Saved data entries
*-*-*

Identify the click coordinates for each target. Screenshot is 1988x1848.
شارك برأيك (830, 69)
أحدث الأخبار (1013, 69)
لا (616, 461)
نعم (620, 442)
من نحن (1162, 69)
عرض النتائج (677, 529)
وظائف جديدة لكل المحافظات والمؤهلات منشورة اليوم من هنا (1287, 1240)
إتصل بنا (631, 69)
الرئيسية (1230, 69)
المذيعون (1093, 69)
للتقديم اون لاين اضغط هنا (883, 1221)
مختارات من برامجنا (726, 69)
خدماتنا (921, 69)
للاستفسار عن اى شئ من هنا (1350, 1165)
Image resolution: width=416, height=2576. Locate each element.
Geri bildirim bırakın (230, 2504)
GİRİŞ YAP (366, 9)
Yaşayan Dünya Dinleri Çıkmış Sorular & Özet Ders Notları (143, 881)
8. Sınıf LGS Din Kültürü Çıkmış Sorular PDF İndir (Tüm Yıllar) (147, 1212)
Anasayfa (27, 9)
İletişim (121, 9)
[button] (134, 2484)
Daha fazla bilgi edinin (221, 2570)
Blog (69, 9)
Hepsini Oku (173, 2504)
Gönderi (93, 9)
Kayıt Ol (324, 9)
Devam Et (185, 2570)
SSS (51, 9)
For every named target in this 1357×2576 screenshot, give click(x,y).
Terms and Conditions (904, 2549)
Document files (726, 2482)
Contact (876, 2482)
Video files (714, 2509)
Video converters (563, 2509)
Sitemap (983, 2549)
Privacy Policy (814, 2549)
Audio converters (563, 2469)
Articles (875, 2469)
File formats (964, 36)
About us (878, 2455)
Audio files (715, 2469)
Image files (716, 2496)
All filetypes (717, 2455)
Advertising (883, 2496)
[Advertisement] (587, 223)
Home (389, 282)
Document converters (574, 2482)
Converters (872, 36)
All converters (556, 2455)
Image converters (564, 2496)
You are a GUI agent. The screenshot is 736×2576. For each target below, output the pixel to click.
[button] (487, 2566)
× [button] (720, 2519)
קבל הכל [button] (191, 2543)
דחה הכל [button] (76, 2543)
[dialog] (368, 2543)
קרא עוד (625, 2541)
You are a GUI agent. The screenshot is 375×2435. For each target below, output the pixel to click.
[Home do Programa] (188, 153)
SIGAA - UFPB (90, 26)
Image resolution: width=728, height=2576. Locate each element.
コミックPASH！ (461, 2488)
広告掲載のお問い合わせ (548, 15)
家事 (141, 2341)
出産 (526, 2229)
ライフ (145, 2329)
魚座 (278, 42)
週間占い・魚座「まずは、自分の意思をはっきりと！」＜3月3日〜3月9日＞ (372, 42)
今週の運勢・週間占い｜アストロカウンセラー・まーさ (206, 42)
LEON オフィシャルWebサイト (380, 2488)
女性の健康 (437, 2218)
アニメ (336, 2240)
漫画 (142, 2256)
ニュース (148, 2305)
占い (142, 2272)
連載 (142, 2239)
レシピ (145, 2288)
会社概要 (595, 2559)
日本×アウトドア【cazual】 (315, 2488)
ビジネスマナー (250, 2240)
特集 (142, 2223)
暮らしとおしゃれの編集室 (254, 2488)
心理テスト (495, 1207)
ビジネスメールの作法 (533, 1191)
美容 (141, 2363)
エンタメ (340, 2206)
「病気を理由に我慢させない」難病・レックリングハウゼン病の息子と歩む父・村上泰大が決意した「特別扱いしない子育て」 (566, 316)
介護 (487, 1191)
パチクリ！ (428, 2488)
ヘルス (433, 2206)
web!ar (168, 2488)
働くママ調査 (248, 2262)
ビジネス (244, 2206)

*-*-*

• EXERCISE INSTRUCTIONS: Transcribe each line of the data above, unaltered, from the one where "Hepsini Oku (173, 2504)" appears to the one where "Image converters (564, 2496)" appears, inclusive of both.

• ANSWER BELOW:
Hepsini Oku (173, 2504)
Gönderi (93, 9)
Kayıt Ol (324, 9)
Devam Et (185, 2570)
SSS (51, 9)
For every named target in this 1357×2576 screenshot, give click(x,y).
Terms and Conditions (904, 2549)
Document files (726, 2482)
Contact (876, 2482)
Video files (714, 2509)
Video converters (563, 2509)
Sitemap (983, 2549)
Privacy Policy (814, 2549)
Audio converters (563, 2469)
Articles (875, 2469)
File formats (964, 36)
About us (878, 2455)
Audio files (715, 2469)
Image files (716, 2496)
All filetypes (717, 2455)
Advertising (883, 2496)
[Advertisement] (587, 223)
Home (389, 282)
Document converters (574, 2482)
Converters (872, 36)
All converters (556, 2455)
Image converters (564, 2496)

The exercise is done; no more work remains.